Bankrecht

Jahrestagung Banken und Recht

Wenn zwei auf ihren Gebieten führende deutsche Verlage gemeinsam eine Tagung anbieten, darf man hohes fachliches Niveau erwarten. Dieser Vorgabe hat die Premiere der von den Verlagen C.H. Beck (Beck Akademie Seminare) für den Rechtsbereich und Fritz Knapp für den Bankenbereich organisierten und am 19. Oktober in Frankfurt am Main über die Bühne gegangene "Jahrestagung Banken und Recht" erfüllt. Die Veranstalter haben daher im Sinn, diese Kooperation zu einem regelmäßigen bankrechtlichen Forum mit dem Anspruch auf juristische und rechtspraktische Exzellenz weiter zu entwickeln.
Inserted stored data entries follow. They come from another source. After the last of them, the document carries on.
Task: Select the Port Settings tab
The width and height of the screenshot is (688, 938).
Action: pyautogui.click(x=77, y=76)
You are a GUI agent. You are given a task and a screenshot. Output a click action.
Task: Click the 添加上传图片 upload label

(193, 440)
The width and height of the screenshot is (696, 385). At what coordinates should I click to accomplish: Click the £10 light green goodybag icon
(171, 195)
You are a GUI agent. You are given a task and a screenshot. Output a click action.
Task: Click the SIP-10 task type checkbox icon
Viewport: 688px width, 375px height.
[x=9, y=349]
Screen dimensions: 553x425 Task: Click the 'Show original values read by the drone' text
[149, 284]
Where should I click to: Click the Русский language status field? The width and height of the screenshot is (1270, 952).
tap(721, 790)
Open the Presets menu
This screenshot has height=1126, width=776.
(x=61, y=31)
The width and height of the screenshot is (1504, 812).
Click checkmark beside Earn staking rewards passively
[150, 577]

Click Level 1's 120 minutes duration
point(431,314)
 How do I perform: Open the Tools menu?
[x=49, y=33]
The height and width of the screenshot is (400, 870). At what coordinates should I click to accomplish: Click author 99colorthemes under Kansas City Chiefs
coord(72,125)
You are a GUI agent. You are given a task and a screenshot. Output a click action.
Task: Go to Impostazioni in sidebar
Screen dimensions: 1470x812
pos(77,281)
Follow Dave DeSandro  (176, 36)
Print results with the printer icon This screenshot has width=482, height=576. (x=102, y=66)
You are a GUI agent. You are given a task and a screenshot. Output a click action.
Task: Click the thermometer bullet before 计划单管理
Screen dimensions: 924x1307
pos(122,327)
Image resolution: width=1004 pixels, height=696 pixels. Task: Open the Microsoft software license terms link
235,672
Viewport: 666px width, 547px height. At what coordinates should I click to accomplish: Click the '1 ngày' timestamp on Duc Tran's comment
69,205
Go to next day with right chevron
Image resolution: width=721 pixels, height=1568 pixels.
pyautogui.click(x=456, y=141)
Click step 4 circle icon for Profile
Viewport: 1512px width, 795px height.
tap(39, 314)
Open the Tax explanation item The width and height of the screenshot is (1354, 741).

Dem Vorhaben ist Erfolg zu wünschen, vor allem angesichts der extensiven und zuweilen auch grenzberührenden legislativen und richterlichen Rechtskontrolle über die Kreditinstitute und ihre Kundenbeziehungen. Das Forum sollte sich zur Aufgabe machen, die von der Kreditwirtschaft im Grundsätzlichen akzeptierte Kontrolle argumentativ aus banktechnischer und -rechtlicher Sicht zu begleiten, und das Ziel zu verfolgen, das Vertrauen zwischen Bank und Kunden ohne den Einsatz von legislativem und richterlichem Un- oder Übermaß (wieder) zu festigen.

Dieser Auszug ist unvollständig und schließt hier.